Treasury Inflation Protection Securities fared better than regular government bonds for a third straight session. The break-even, or the yield spread, between one-year TIPS and comparable Treasuries grew to their widest since August 2008. In the minds of investors, inflation news outweighed political developments in Egypt where there were widespread calls for President Hosni Mubarak to resign. Investors fear the unrest could destabilise the oil-rich Middle East and possibly disrupt trade via the Suez Canal.
Late Tuesday, Mubarak said he would not leave Egypt, but would step down from office at the end of his term. His speech had no significant market impact. In the United States, the Institute for Supply Management said in its manufacturing sector report on Tuesday that its inflation index rose to 81.5 in January, the highest since July 2008, while the trade group's overall gauge on national manufacturing came in stronger than expected at 60.8, the highest since May 2004.

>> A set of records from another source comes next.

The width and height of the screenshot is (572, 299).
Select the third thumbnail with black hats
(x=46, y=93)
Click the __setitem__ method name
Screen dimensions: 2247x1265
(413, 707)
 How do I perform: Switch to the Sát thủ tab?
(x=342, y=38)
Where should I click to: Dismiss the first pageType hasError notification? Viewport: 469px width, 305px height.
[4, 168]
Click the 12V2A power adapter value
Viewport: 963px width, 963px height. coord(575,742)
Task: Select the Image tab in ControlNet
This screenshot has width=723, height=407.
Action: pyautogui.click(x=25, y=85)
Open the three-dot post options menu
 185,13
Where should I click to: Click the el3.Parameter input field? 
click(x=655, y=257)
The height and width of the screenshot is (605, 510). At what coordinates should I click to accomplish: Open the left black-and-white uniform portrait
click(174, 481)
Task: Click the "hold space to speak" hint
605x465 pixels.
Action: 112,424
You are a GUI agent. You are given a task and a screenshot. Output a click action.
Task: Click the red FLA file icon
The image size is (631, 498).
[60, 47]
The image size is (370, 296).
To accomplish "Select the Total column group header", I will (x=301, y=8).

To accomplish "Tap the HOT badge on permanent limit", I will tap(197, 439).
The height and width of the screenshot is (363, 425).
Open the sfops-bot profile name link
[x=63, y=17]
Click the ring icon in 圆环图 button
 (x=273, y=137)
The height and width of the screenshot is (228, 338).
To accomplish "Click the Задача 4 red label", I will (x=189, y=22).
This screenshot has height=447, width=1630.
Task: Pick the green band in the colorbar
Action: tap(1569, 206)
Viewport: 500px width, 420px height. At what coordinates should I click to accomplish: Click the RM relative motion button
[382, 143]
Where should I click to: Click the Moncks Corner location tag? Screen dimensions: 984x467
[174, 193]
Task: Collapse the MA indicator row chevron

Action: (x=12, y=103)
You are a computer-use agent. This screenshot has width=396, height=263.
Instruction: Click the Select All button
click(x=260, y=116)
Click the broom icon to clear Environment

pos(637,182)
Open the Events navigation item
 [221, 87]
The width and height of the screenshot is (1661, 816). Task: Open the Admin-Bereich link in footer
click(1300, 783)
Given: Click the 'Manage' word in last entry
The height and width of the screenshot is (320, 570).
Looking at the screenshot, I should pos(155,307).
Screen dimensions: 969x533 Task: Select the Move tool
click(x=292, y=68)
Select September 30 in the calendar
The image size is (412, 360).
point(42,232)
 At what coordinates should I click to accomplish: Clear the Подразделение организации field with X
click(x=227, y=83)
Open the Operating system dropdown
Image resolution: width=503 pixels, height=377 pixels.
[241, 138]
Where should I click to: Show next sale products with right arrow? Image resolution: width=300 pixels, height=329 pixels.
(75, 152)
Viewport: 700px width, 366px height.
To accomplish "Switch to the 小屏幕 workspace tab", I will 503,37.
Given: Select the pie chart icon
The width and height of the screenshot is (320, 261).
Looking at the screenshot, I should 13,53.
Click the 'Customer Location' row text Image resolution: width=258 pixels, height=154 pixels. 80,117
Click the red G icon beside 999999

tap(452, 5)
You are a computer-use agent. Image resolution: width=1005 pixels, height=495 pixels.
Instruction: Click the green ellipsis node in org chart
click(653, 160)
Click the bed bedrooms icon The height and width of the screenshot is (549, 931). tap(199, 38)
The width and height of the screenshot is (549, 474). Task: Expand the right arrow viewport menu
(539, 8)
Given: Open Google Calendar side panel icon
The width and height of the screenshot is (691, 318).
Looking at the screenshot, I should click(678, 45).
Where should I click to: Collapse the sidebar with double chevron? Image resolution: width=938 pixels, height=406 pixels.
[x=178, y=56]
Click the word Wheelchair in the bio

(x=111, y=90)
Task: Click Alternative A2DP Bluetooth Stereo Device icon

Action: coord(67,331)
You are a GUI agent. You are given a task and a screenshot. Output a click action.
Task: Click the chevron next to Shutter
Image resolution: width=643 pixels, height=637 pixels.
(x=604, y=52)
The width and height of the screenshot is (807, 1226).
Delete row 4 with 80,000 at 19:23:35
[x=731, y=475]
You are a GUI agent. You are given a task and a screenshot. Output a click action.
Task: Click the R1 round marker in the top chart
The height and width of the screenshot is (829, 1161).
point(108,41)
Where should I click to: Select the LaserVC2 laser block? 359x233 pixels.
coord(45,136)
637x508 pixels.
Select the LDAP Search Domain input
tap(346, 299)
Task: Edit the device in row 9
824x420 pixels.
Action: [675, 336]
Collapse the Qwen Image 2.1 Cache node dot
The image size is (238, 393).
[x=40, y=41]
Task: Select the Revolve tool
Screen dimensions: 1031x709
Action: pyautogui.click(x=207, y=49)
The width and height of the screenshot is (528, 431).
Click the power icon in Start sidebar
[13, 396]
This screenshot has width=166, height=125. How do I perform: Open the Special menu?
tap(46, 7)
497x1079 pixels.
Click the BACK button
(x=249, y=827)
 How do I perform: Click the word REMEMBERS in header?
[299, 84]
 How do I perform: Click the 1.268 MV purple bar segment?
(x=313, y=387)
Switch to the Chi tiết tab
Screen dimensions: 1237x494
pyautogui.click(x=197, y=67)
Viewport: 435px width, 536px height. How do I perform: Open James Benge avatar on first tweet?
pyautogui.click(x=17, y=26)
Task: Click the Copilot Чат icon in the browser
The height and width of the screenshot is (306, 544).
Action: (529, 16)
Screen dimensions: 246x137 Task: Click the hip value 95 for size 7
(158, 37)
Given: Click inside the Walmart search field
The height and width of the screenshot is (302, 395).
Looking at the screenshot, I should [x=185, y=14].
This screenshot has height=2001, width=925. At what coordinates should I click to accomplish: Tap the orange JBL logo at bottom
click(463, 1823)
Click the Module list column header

Robust factory activity is evident world-wide, signalling a pickup in global demand, but it has raised the cost of producing food and manufactured products. The Reuters-Jefferies CRB index, a widely followed gauge on commodity prices, rose 0.1 percent on Tuesday to its highest since October 2008.
Another sign of investors' uneasiness with inflation is the huge gap between short-dated and long-dated yields. The yield curve between two-year and 30-year debt was 400 basis points, one basis point below a record close on Monday. While rising food and oil prices have spooked some investors, the US Federal Reserve seems calm as core US inflation remains tame. This view enables it to keep short-term rates near zero and to complete its $600 billion bond-buying program.
In the thinly traded sovereign derivatives market, the five-year cost to protect against a US Treasury default was last quoted at 49.54 basis points, compared with an 11-month closing high of 51.44 basis points on Friday, according to Markit. Narrower US sovereign spreads are "consistent with improved economic confidence following the surge in ISM and the rebound in domestic equities," said Ian Lyngen, senior government bond strategist at CRT Capital Group in Stamford, Connecticut.
In the cash market, medium-maturity Treasuries were the worst performers, hit by a double-whammy of inflation worries and fears that the Federal Reserve may raise rates earlier than thought. Longer-dated issues fared slightly better. Benchmark 10-year notes were down 12/32 in price to yield 3.42 percent, up from 3.37 percent late Monday, while the 30-year bond was 18/32 lower to yield 4.61 percent from 4.57 percent.
The two-day rise in yields pushed them to the upper end of their recent range. The 30-year yield held at a key technical support at 4.61 percent. Trading volume was higher than usual. It was 25 percent above its five-day average and 5 percent above its 30-day average, according to Tradeweb.